The Dunlap/Pastel family of Orono, along with members of the local community and families from across the region, will come together this Sunday, July 29, at Minnehaha Falls Park in Minneapolis to raise awareness and funds for neurofibromatosis (NF). All proceeds from the Minneapolis NF Walk will support the Children’s Tumor Foundation’s medical research, patient support and public education programs.
Joanne Pastel organized the walk because her daughter, Jacqueline, was diagnosed with NF1 approximately three years ago at four months of age. The family noticed some faint brown spots on Jacqueline’s skin and inquired about them during a routine pediatrician checkup.
Pastel left that appointment with a diagnosis she could hardly pronounce: neurofibromatosis.
“The initial diagnosis was a shock, but after learning more, our family has gotten over being upset," said Pastel. "Now our energy is focused on fighting for a cure and educating others about NF."

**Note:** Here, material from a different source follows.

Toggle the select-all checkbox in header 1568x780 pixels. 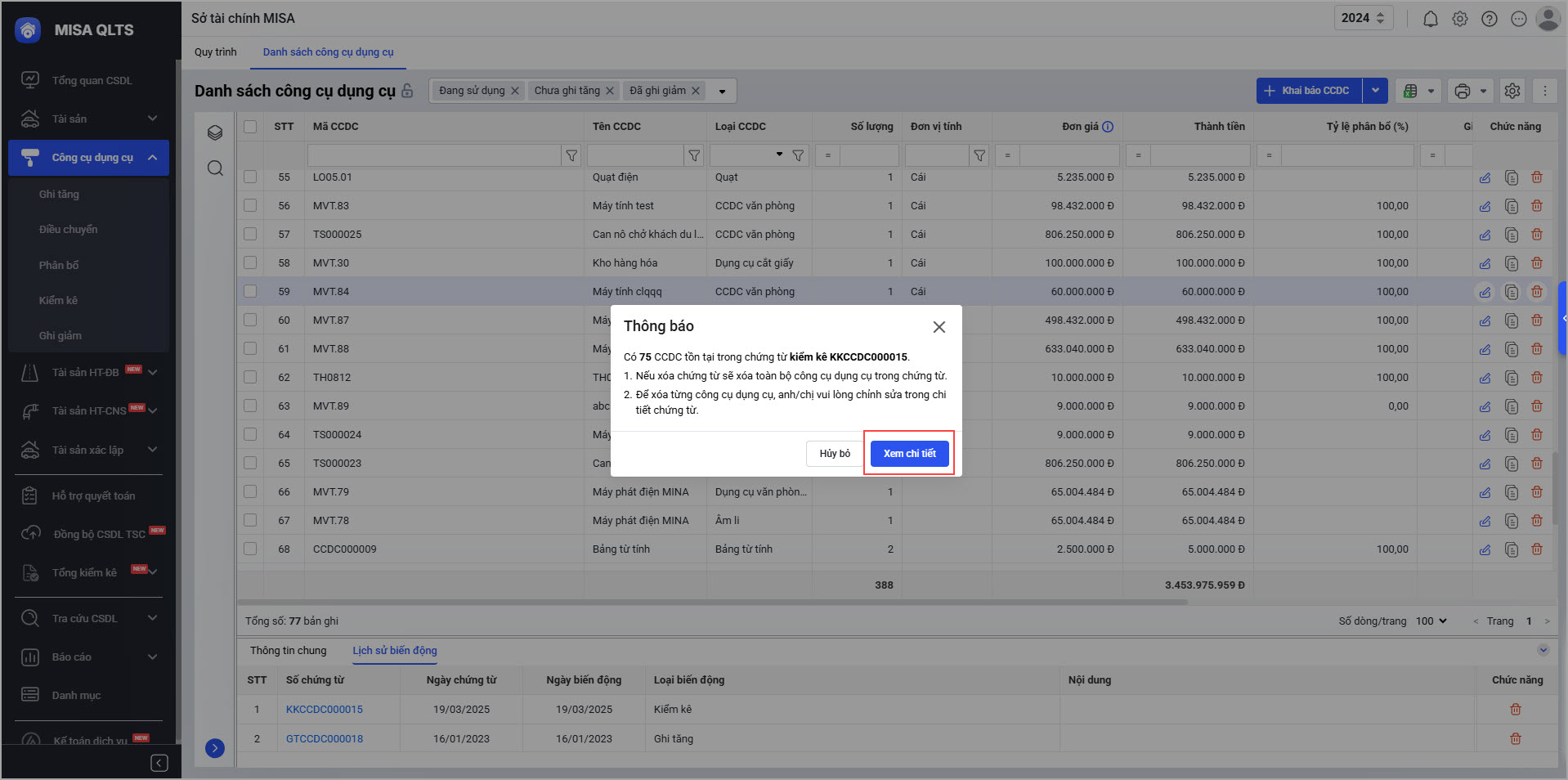250,127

Jacqueline is not experiencing any of the debilitating outcomes of NF now, but there’s no cure and no guarantee that it won’t get worse as she gets older.
"In addition to ensuring the best care for Jacqueline, I want to help others living with the uncertainty of NF," her mom said. "I encourage everyone to join us for the 2012 Minneapolis, Minnesota NF Walk. Help us make a difference in the fight against neurofibromatosis.”
NF is a progressive disorder that causes tumors to grow on nerves throughout the body. It affects millions of people worldwide and is more prevalent than cystic fibrosis, Duchenne muscular dystrophy and Huntington’s disease combined.
The disorder can lead to deafness, blindness, bone abnormalities, learning disabilities and cancer. However, NF research is shedding new light on those and other complications as the Foundation searches for effective treatments for neurofibromatosis.
“Parents of kids living with NF, like the Dunlap/Pastel family, have proven time and again that they will go to the ends of the earth and do anything to find treatments for their child," said Traceann Adams, Director of the NF Walk Program at the Children’s Tumor Foundation. "If their passion alone could fund NF research, this debilitating disorder would have ceased to exist years ago. Events like the Minneapolis NF Walk serve as great opportunities to increase awareness about neurofibromatosis and raise funds to find treatments for those affected.”
In 2011, Pastel organized the first Minneapolis, MN NF Walk which was a resounding success with more than 300 participants and over $30,000 raised for Children’s Tumor Foundation research.
The 2012 NF Walk takes place from 8 a.m. to noon, and you can find more information and register to participate at www.nfwalk.org/minneapolis.
For more information on the NF Walk Program, please visit: www.nfwalk.org.
If you go:
What: 2nd annual Minneapolis, MN NF Walk to benefit the Children's Tumor Foundation Participants will walk the 2 mile route, followed by a silent auction/raffle, food, and lots of fun – including entertainment by the Radio Disney road crew and “Games to You” mobile video game van!
Who: Individuals, friends, and families who want to make a difference for those living with NF. On-leash dogs are welcome too!
Where: Minnehaha Falls
Waburn Picnic (D) Area
4655 46th Ave. S.
Minneapolis, MN 55406
When: Sunday, July 29, 2012
8:00 a.m. – Registration
8:45 a.m. – Opening ceremony
9:00 a.m. – Walk begins
Why: To raise funds for the Children's Tumor Foundation. The Foundation's mission is to end neurofibromatosis (NF) through research. NF is a common, yet under-recognized, genetic disorder that causes tumors to grow on nerves throughout the body. The disorder can lead to blindness, bone abnormalities, cancer, deafness, disfigurement, learning disabilities, and excruciating and disabling pain. NF affects one in every 3,000 people, making it more common than cystic fibrosis, Duchenne muscular dystrophy and Huntington's disease combined.